**Stored records:**
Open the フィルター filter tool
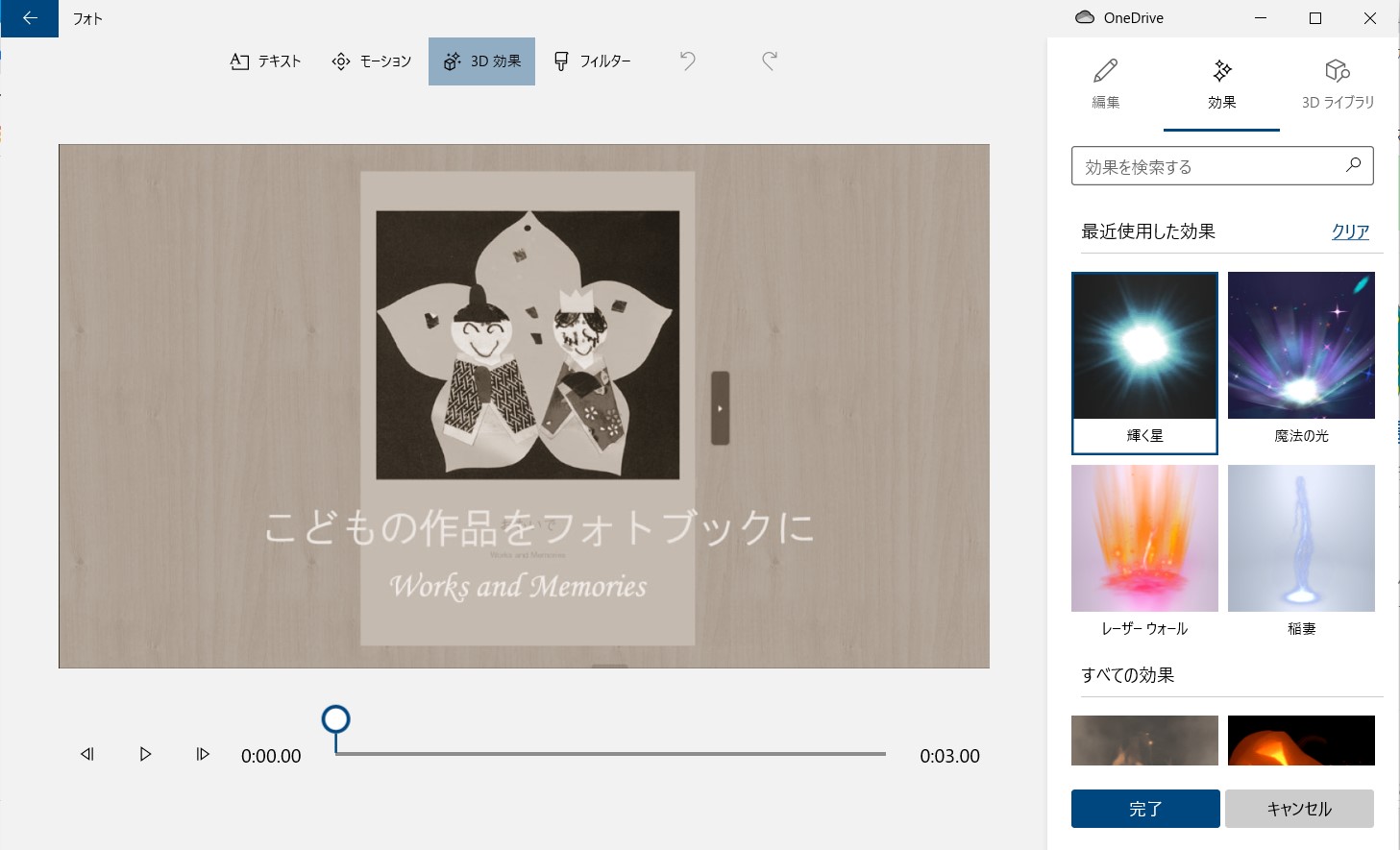Screen dimensions: 1400x850 point(592,61)
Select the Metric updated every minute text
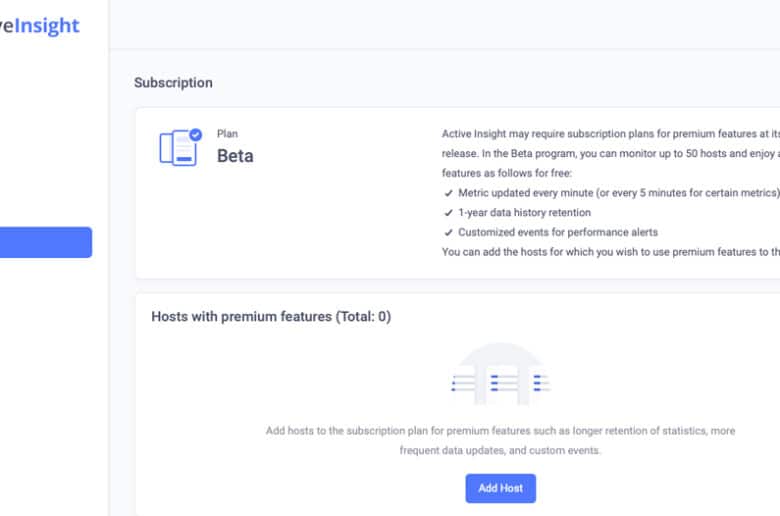The width and height of the screenshot is (780, 516). point(619,193)

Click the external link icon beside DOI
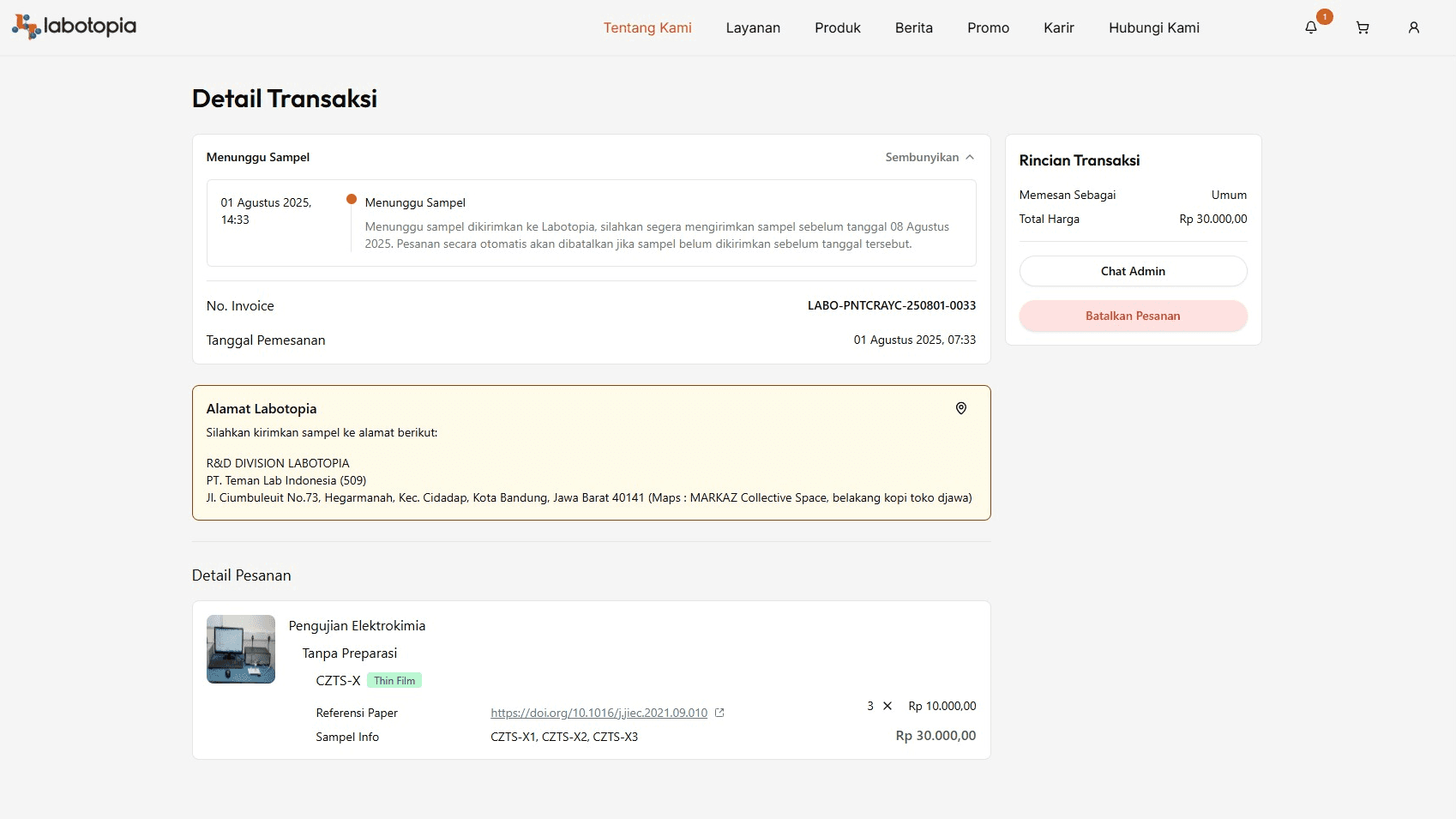tap(719, 713)
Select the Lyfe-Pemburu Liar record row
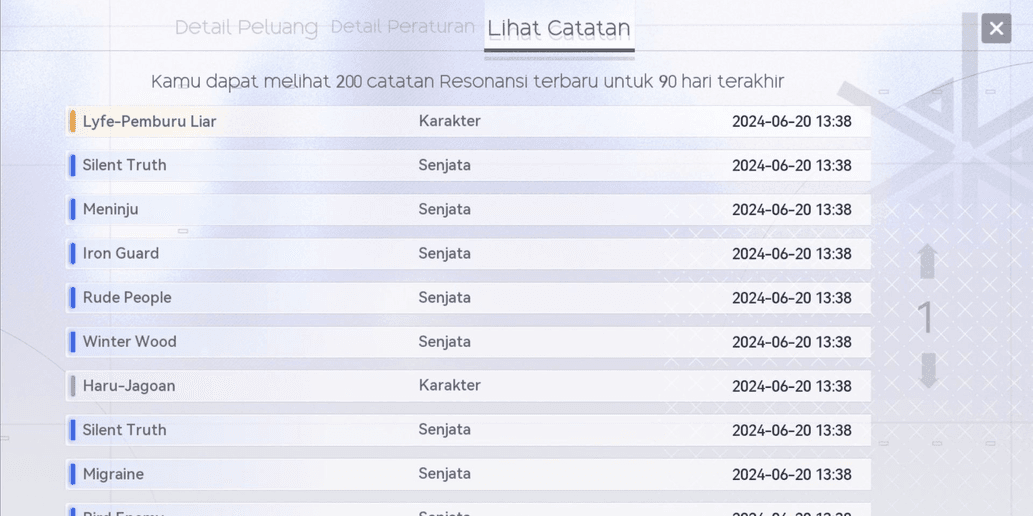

**Task requirements:** Write out the data once more exactly, omitting the pictures.

**Exercise solution:**
Open the フィルター filter tool
Screen dimensions: 1400x850 point(592,61)
Select the Metric updated every minute text
The width and height of the screenshot is (780, 516). point(619,193)

Click the external link icon beside DOI
tap(719, 713)
Select the Lyfe-Pemburu Liar record row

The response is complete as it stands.